My previous post on the subject of building a Z80-based computer briefly explained my motivation, and the approach I was going to take.
This post describes my progress so far:
- On the hardware side, zero progress.
- On the software-side, lots of fun.
To recap I expect to wire a Z80 microprocessor to an Arduino (mega). The arduino will generate a clock-signal which will make the processor "tick". It will also react to read/write attempts that the processor makes to access RAM, and I/O devices.
The Z80 has a neat system for requesting I/O, via the use of the IN and OUT instructions which allow the processor to read/write a single byte to one of 255 connected devices.
With the appropriate tools available I could write some simple code. I implemented two I/O routines in the emulator, one to read a character from STDIN, and one to write to STDOUT:
IN A, (1) ; Read a character from STDIN, store in A-register. OUT (1), A ; Write the character in A-register to STDOUT
With those primitives implemented I wrote a simple script:
; Simple program to upper-case a string
; show a prompt.
ld a, '>'
out (1), a
; read a character
jp z, quit
; is it lower-case? If not just output it
jp nc, output
; convert from lower-case to upper-case. yeah. math.
sub a, 32
; output the character
out (1), a
; repeat forever.
With that written it could be compiled:
$ z80asm ./sample.z80 -o ./sample.bin
Then I could execute it:
$ echo "Hello, world" | ./z80emulator ./sample.bin Testing "./sample.bin"... >HELLO, WORLD 1150 cycle(s) emulated.
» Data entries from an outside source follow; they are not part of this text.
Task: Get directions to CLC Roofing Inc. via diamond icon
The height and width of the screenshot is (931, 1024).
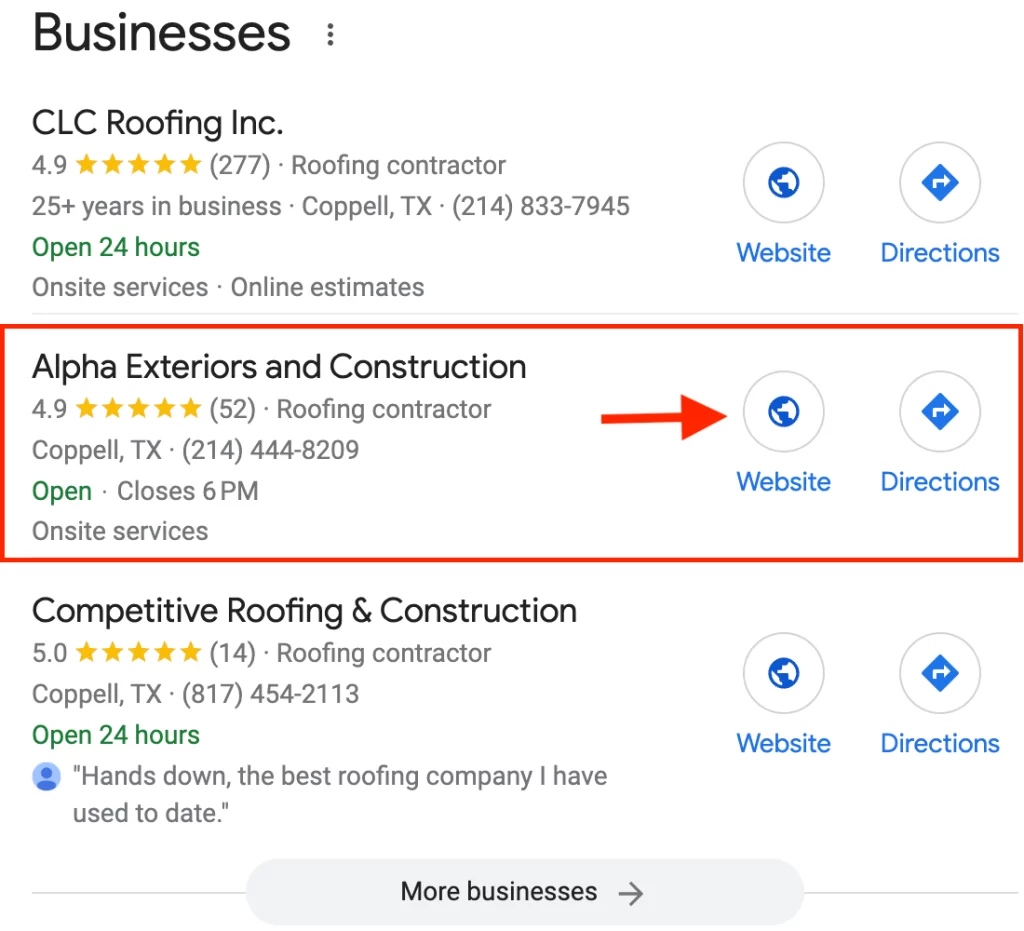Action: coord(940,182)
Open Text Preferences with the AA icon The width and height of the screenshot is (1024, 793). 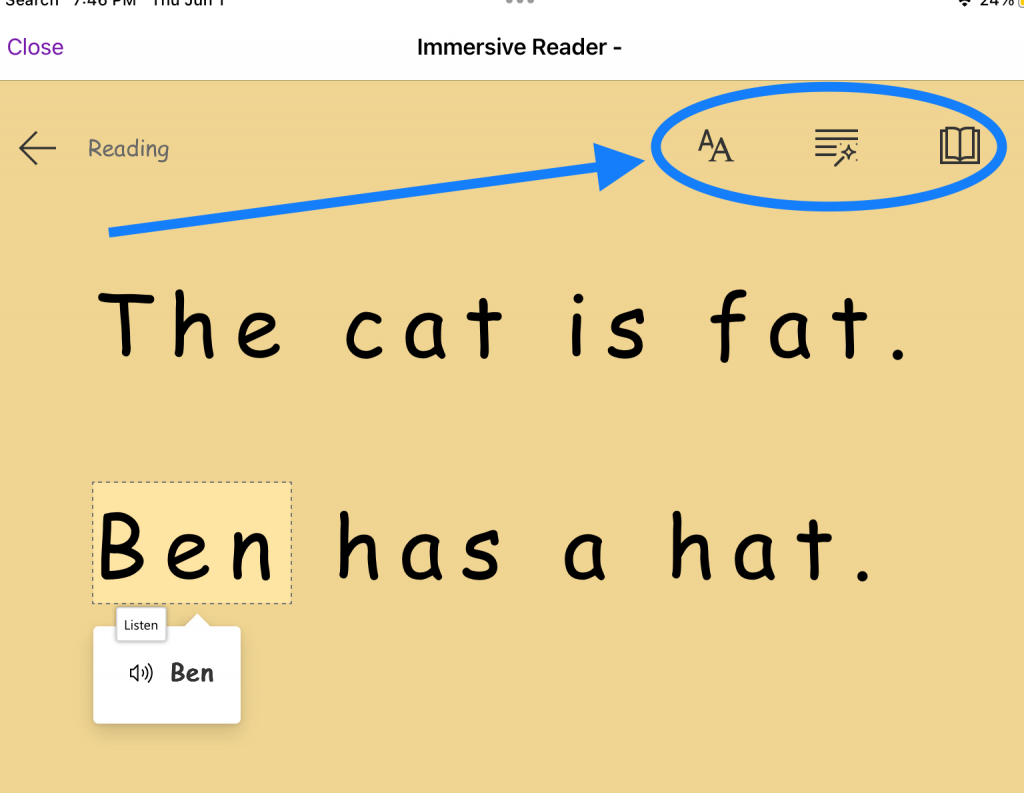715,146
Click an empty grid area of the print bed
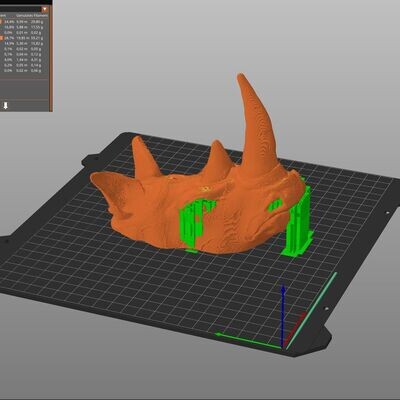Viewport: 400px width, 400px height. [133, 283]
And that's where I'll leave it for now. When I have the real hardware I'll hookup some fake-RAM containing this program, and code a similar I/O handler to allow reading/writing to the arduino's serial-console. That will allow the same code to run, unchanged. That'd be nice.
I've got a simple Z80-manager written, but since I don't have the chips yet I can only compile-test it. We'll see how well I did soon enough.